*TASK BRIEF*.
Every record must appear in the answer exactly as it stands.
*** Block opens ***
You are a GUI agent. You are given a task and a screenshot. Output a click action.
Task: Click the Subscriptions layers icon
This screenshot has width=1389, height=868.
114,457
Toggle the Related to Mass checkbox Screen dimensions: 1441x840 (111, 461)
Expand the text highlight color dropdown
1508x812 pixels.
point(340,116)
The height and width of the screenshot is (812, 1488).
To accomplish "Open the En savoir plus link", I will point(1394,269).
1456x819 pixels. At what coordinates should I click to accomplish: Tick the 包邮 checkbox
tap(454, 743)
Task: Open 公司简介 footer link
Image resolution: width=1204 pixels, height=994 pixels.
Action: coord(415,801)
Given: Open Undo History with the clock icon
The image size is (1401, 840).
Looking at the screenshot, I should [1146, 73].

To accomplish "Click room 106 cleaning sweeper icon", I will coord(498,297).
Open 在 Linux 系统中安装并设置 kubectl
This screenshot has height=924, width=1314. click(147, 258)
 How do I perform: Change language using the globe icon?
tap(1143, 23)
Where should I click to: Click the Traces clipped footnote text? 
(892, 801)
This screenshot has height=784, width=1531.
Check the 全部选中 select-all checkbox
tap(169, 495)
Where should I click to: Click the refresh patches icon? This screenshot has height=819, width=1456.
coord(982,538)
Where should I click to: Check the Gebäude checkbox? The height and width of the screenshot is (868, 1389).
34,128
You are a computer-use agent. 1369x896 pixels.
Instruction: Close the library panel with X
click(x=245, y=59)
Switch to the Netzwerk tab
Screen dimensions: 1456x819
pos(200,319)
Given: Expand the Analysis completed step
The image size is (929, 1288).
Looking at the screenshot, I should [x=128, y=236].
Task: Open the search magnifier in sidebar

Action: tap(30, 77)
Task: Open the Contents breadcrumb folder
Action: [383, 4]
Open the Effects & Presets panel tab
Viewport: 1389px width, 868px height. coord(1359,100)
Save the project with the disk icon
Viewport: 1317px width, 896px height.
*** Block closes ***
*SOLVED PROBLEM*.
You are a GUI agent. You are given a task and a screenshot. Output a click action.
Task: Click the Subscriptions layers icon
This screenshot has width=1389, height=868.
114,457
Toggle the Related to Mass checkbox Screen dimensions: 1441x840 (111, 461)
Expand the text highlight color dropdown
1508x812 pixels.
point(340,116)
The height and width of the screenshot is (812, 1488).
To accomplish "Open the En savoir plus link", I will point(1394,269).
1456x819 pixels. At what coordinates should I click to accomplish: Tick the 包邮 checkbox
tap(454, 743)
Task: Open 公司简介 footer link
Image resolution: width=1204 pixels, height=994 pixels.
Action: coord(415,801)
Given: Open Undo History with the clock icon
The image size is (1401, 840).
Looking at the screenshot, I should [1146, 73].

To accomplish "Click room 106 cleaning sweeper icon", I will coord(498,297).
Open 在 Linux 系统中安装并设置 kubectl
This screenshot has height=924, width=1314. click(147, 258)
 How do I perform: Change language using the globe icon?
tap(1143, 23)
Where should I click to: Click the Traces clipped footnote text? 
(892, 801)
This screenshot has height=784, width=1531.
Check the 全部选中 select-all checkbox
tap(169, 495)
Where should I click to: Click the refresh patches icon? This screenshot has height=819, width=1456.
coord(982,538)
Where should I click to: Check the Gebäude checkbox? The height and width of the screenshot is (868, 1389).
34,128
You are a computer-use agent. 1369x896 pixels.
Instruction: Close the library panel with X
click(x=245, y=59)
Switch to the Netzwerk tab
Screen dimensions: 1456x819
pos(200,319)
Given: Expand the Analysis completed step
The image size is (929, 1288).
Looking at the screenshot, I should [x=128, y=236].
Task: Open the search magnifier in sidebar

Action: tap(30, 77)
Task: Open the Contents breadcrumb folder
Action: [383, 4]
Open the Effects & Presets panel tab
Viewport: 1389px width, 868px height. coord(1359,100)
Save the project with the disk icon
Viewport: 1317px width, 896px height.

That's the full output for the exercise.